#### [Instructions for the task]
Using the entries below, output exactly the lines from the one containing "Given: Click the Penne price of 8" through the final line, both included, and no others.
+ + +
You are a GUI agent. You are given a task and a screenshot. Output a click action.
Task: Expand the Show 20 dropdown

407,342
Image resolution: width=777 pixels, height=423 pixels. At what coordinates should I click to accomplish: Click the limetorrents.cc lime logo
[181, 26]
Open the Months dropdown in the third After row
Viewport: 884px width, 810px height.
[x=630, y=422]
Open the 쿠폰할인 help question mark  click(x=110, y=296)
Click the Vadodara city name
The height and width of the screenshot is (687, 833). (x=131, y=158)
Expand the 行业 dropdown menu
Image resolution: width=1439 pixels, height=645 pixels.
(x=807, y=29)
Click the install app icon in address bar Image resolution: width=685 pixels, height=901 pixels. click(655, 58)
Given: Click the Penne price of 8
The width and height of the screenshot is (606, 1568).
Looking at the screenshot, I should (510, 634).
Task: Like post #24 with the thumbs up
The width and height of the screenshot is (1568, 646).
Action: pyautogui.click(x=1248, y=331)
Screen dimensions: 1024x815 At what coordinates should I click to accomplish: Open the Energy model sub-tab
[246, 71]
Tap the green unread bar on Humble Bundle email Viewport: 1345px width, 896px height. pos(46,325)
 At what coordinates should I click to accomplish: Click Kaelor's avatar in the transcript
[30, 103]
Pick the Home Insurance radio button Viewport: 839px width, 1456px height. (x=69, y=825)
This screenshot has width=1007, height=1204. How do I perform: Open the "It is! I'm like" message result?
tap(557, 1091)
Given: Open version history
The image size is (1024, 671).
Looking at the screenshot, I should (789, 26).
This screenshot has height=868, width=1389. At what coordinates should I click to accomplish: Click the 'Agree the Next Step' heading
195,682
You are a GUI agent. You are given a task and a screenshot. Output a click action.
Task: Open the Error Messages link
+ + +
#### [Task output]
Given: Click the Penne price of 8
The width and height of the screenshot is (606, 1568).
Looking at the screenshot, I should (510, 634).
Task: Like post #24 with the thumbs up
The width and height of the screenshot is (1568, 646).
Action: pyautogui.click(x=1248, y=331)
Screen dimensions: 1024x815 At what coordinates should I click to accomplish: Open the Energy model sub-tab
[246, 71]
Tap the green unread bar on Humble Bundle email Viewport: 1345px width, 896px height. pos(46,325)
 At what coordinates should I click to accomplish: Click Kaelor's avatar in the transcript
[30, 103]
Pick the Home Insurance radio button Viewport: 839px width, 1456px height. (x=69, y=825)
This screenshot has width=1007, height=1204. How do I perform: Open the "It is! I'm like" message result?
tap(557, 1091)
Given: Open version history
The image size is (1024, 671).
Looking at the screenshot, I should (789, 26).
This screenshot has height=868, width=1389. At what coordinates should I click to accomplish: Click the 'Agree the Next Step' heading
195,682
You are a GUI agent. You are given a task and a screenshot. Output a click action.
Task: Open the Error Messages link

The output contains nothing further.